(Saved data entries)

━━━

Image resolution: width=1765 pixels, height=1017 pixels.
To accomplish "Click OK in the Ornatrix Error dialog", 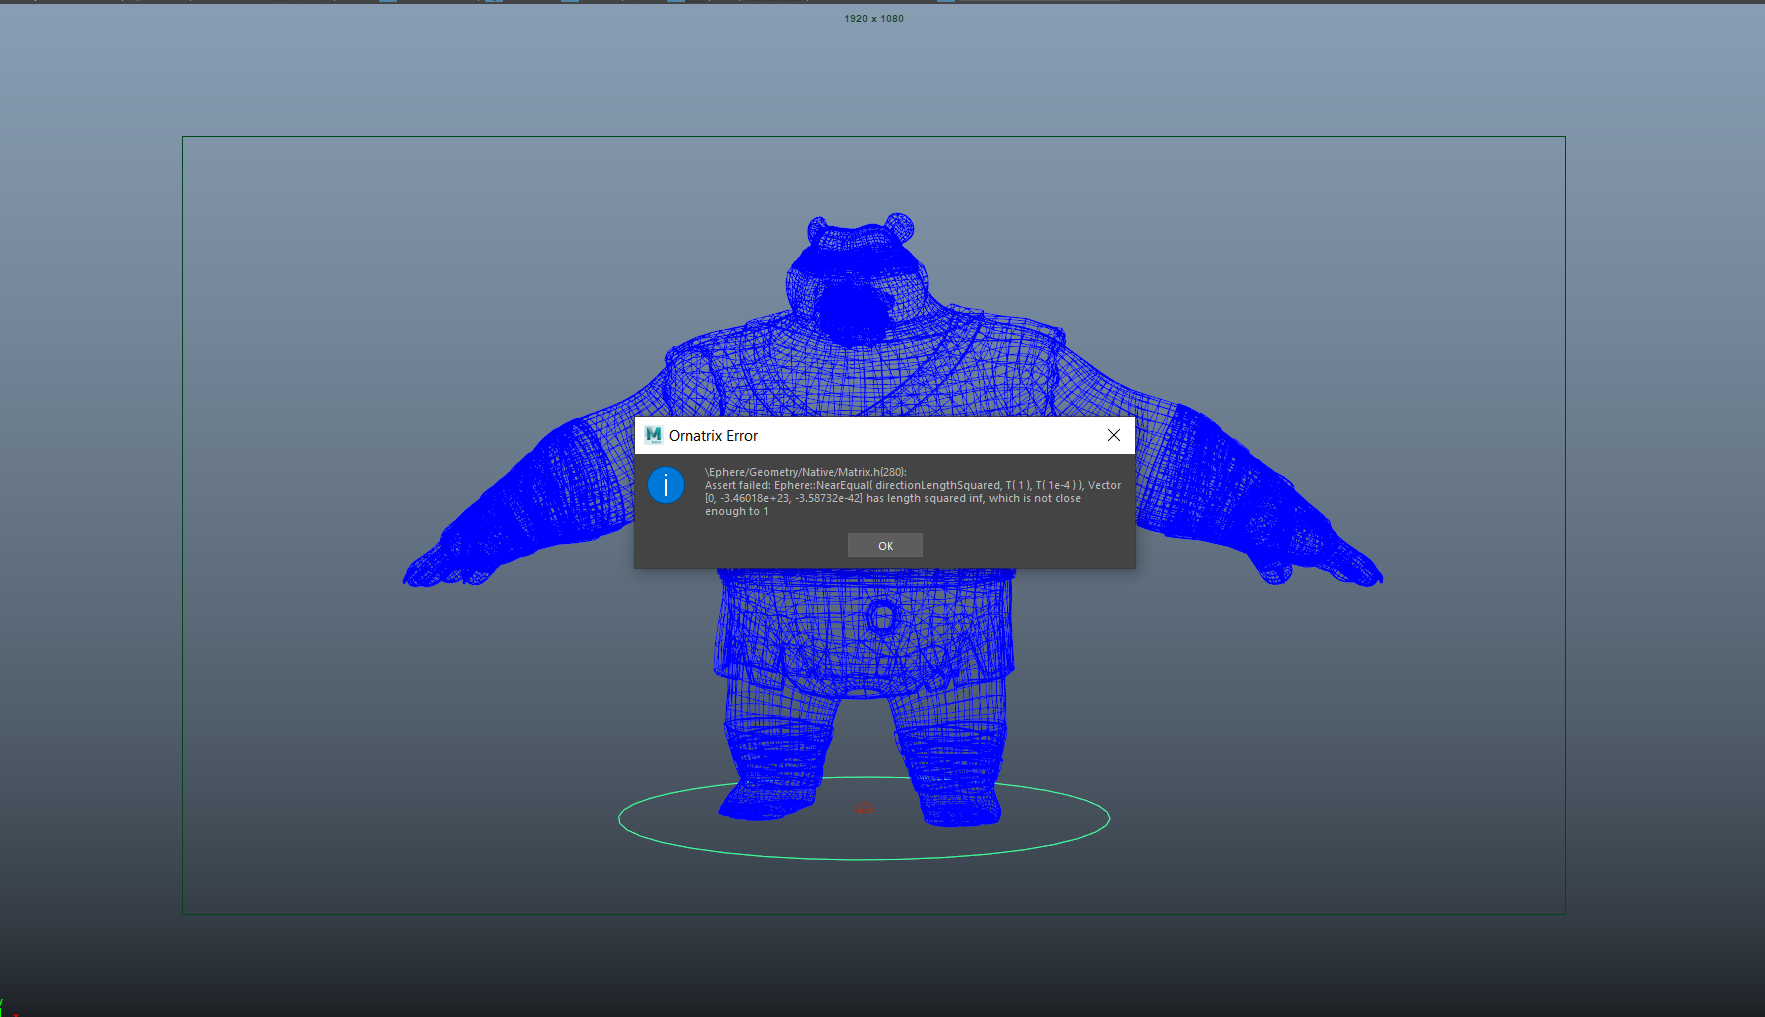I will tap(885, 545).
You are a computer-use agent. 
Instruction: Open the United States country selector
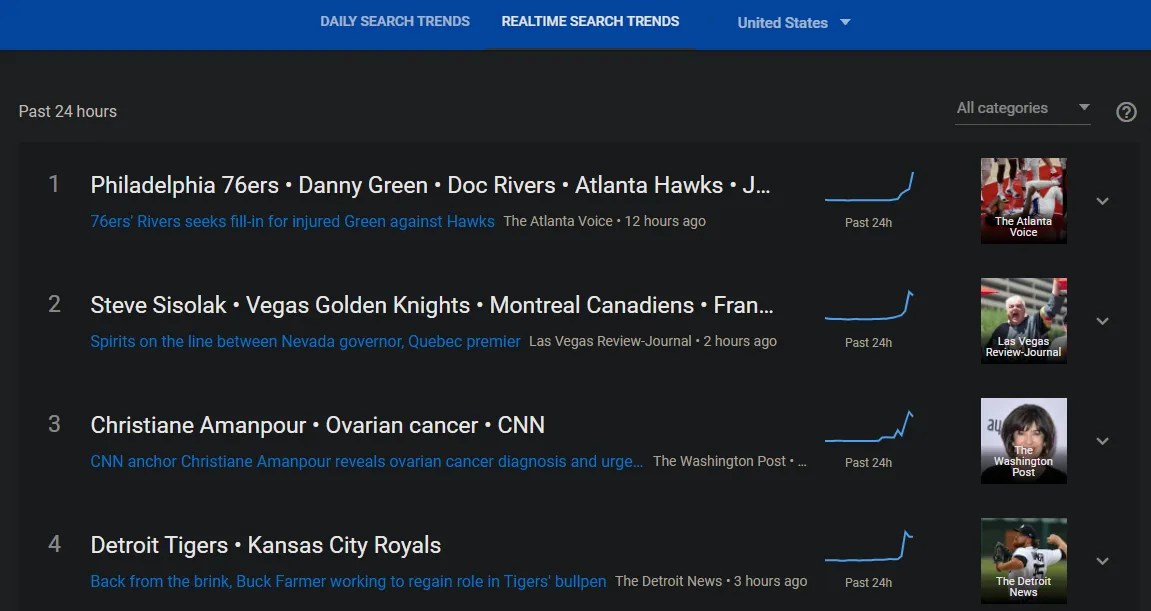793,22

━━━

WORK REQUIRED>
What is needed here is an exact copy of the lines from the line containing "Instruction: Open the" through the end of the records, with every picture left out.

ANSWER FOR THE TASK>
Instruction: Open the United States country selector
793,22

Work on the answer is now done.